Mon Dec 4th through Sat the 9th, 2017 at Long Beach Convention Center
The paper proposes a new model selection and estimation method for problems with underlying sparsity. The selection stage involves intersections of model support resulting from several bootstrap samples. Estimation involves bagging estimate of best models corresponding to different regularization parameters. Overall the model is both intuitively appealing, and shows good performance in important applications (eg. estimating complex phenotype from genes). Would recommend for publication.
This paper focuses on model selection and, to some extent, feature selection in large datasets with many features, of which only a small subset are assumed to be necessary for accurate prediction. The authors propose a general method by which model selection is performed by way of feature compression performed by taking the intersection of a multiple regularization parameters in an ensemble method, and then model estimation by taking a union over multiple outputs. (This is also the major contribution of the paper.) A second contribution is found in the union operation in a model averaging step with a boosting/bagging flavor. Overall, I found the paper's method section well written and the idea proposed to be complete. The paper's experimental section was difficult to follow, but the results do seem to support the framework. One major missing part of the paper is a reasonable discussion of using the framework beyond a Lasso base. Are there reasons why this method would not work for classification? Are there potential hitches to using this method with already-ensemble-based methods like random forests? While there are many uses for the UoI with a Lasso base already, it was increase the general interest of the framework if UoI could be placed in the more general ML space.
This paper proposes a general framework for interpretable prediction. The authors consider a two-stage (intersection + union) approach to achieve the goal of guaranteeing both interpretability(sparsity) and accuracy.

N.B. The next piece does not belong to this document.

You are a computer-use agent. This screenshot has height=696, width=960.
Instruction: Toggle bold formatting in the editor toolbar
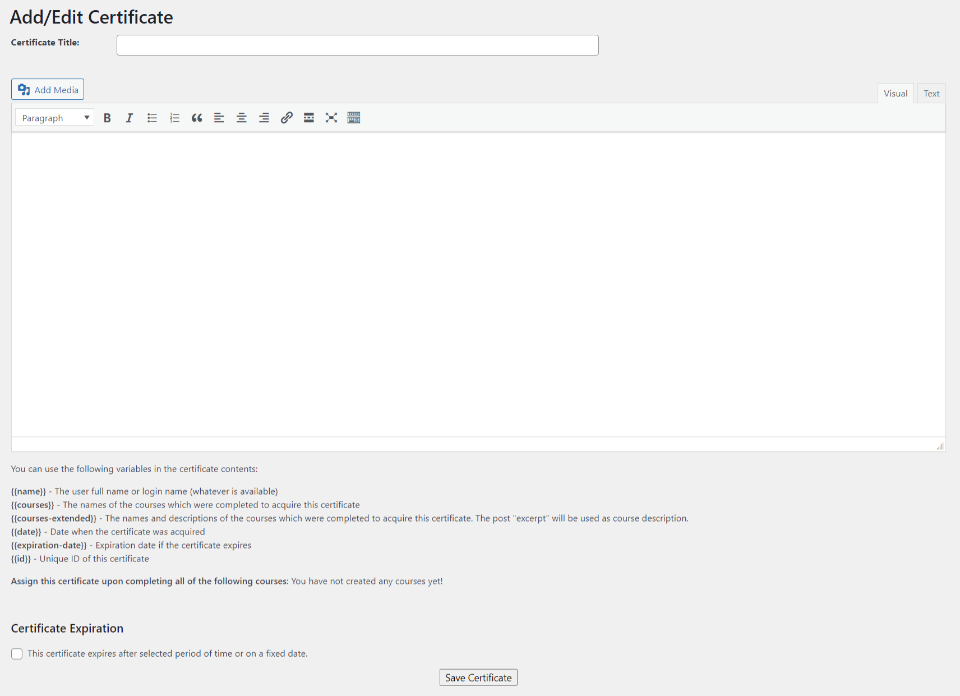(x=107, y=118)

The authors applied the method to synthetic datasets and some biomedical datasets.
The paper is well written with good demonstrations and easy to understand.
The main algorithm/framework is not well explained in the main context.
Theorem 1 for UoI_Lasso in the appendix should be presented more rigorously by listing the assumptions and the exact formulas for constants C and C_1.
The authors claimed the union of intersections as the major innovation. However, this approach lacks novelty since similar techniques are widely used in the data mining community such as different forms of filter + wrapper + embedded methods. The UoI can be viewed as a special case of forward selection + backward elimination.
The extensive experiments are convincing. But the authors should compare with existing methods with forward selection + backward elimination structures.